Background: Breast cancer screening traditionally uses only age as an inclusion criterium and screening protocol is unique for all participants. Not all women are at the same breast cancer risk and many breast cancer risk factors are well known. The evidence shows that risk-based strategy could be implemented to avoid unnecessary harm in mammography screening for breast cancer using age-only criterium. A personalised approach can tailor screening strategies according to women's risk and thus avoid unnecessary harms of screening for women at low risk and offer intensified screening for those at higher risk.
In Slovenia, women with population breast cancer risk are invited to organized national screening programme. Besides, legal and professional backgrounds for personalised screening are in place, but are not organized on a population level, only in opportunistic setting. The proportion of women with much lower or much higher breast cancer risk, that requires tailored screening, is not known for Slovenian women population.
Our study aimed at identifying the breast cancer risk prevalence of Slovenian women, invited to organised screening programme for the first time, and assessing the number of screening mammographies together with different screening protocols in case of risk-based screening.
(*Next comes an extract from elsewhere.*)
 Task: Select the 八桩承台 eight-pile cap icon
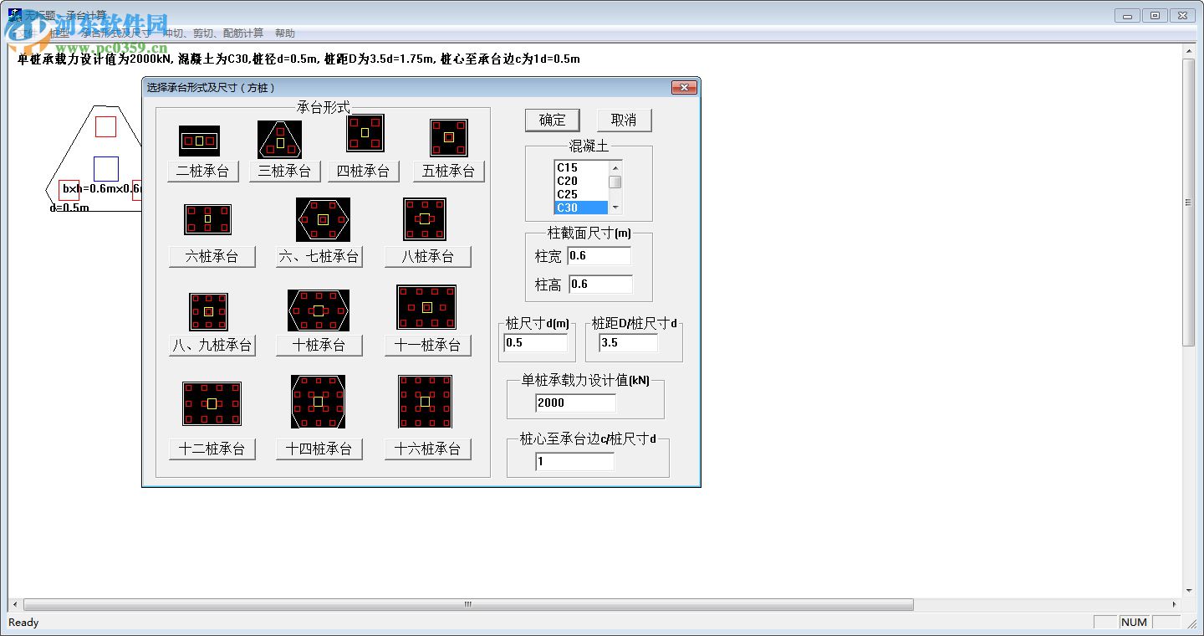[425, 219]
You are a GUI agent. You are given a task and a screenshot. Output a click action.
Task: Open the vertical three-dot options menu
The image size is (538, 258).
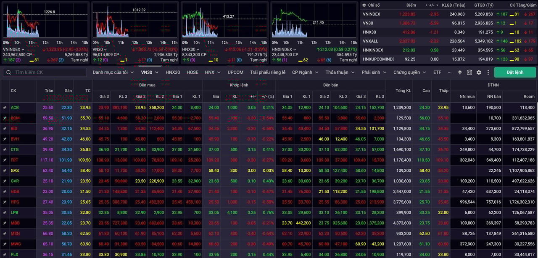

Methods: A cross-sectional population-based study enrolled 11,898 women without breast cancer diagnosis at the age of 50, invited to breast cancer screening. For study analysis, women who signed informed consent and fullfilled the study questionnaires were included. The data on breast cancer risk factors, including mammographic breast density was collected and breast cancer risk was assessed for each individual using the S-IBIS programme. The S-IBIS is in fact the IBIS programme, adopted to Slovenian breast cancer burden circumstances. It includes Tyrer-Cuzick algorithm (version 8) with Slovenian generation-specific population breast cancer risk. According to S-IBIS risk calculation, women were classified into 10-year and lifetime risk groups (low, population, moderately increased, and high risk group). The same calculation was performed for the same group of women at the age of 40, adjusting the risk factors. The number of screening mammographies according to the risk stratification was simulated.
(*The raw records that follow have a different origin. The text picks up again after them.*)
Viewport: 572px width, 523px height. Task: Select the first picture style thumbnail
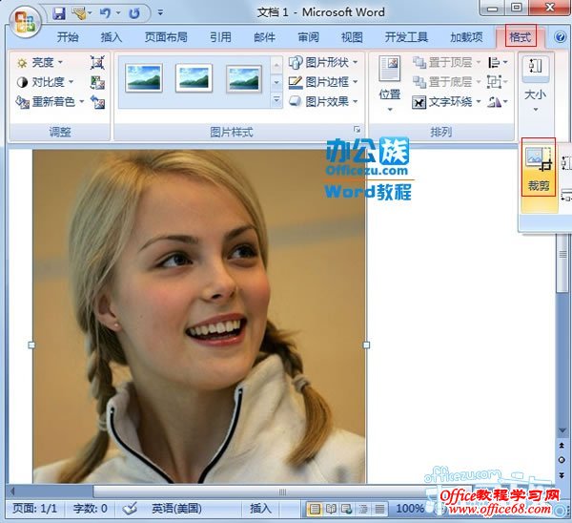tap(142, 78)
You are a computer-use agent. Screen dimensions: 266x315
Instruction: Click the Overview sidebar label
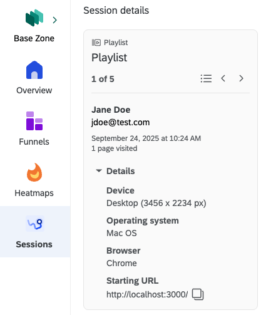pos(34,90)
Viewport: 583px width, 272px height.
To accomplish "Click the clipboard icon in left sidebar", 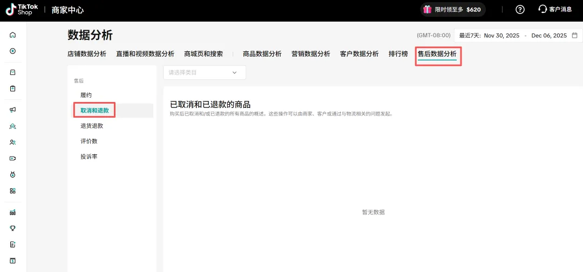I will pos(13,89).
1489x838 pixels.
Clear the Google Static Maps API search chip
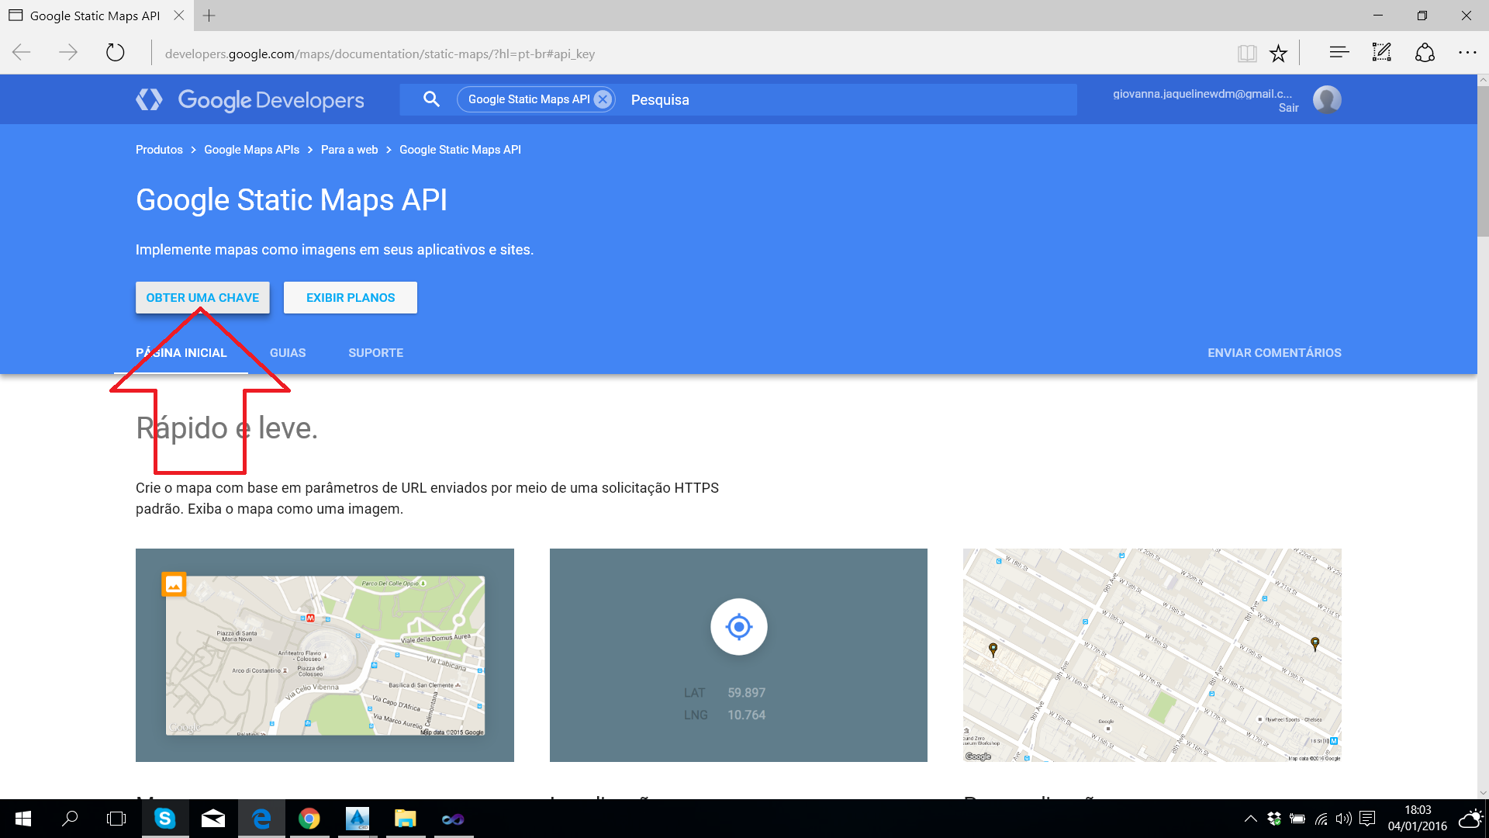603,99
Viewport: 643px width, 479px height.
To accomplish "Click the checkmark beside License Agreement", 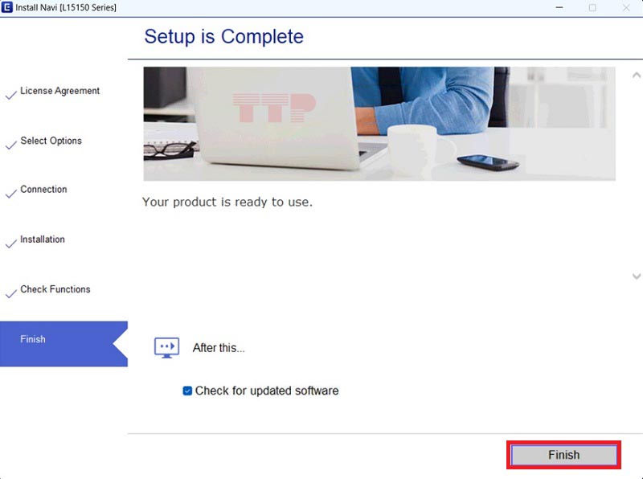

Results: Out of 11,898 invited, 57.0% (6,785) of women returned breast cancer risk questionnaires. After calculating risk and stratifying women into risk groups, 32.9% were assessed with low, 62.8% with population, 3.7% with moderately increased, and 0.6% with high 10-year breast cancer risk; 97.5% were assessed with population, 2.5% with moderately increased, and 0.04% with high lifetime breast cancer risk. At the age of 40, potentially 9.9% women with moderately increased, and 0.3% with high 10-year breast cancer risk would be recognised. In the case of potential personalised screening in the same group of women from the age 40 till 74, the number of screening mammographies would drop by 33.1% compared to the current screening policy.
Conclusions: The study uptake showed the feasibility of risk assessment when inviting women to regular BC screening. 4.3% of Slovenian women at 50 years of age were recognised with higher than population 10-year breast cancer risk. According to Slovenian BC guidelines they may be screened more often. Overall, personalised screening would decrease the number of screening mammographies in Slovenia. This information is to be considered when planning the pilot and assessing the feasibility of implementing population risk-based screening, if personalised screening would be scientifically proven and recommended at the European level.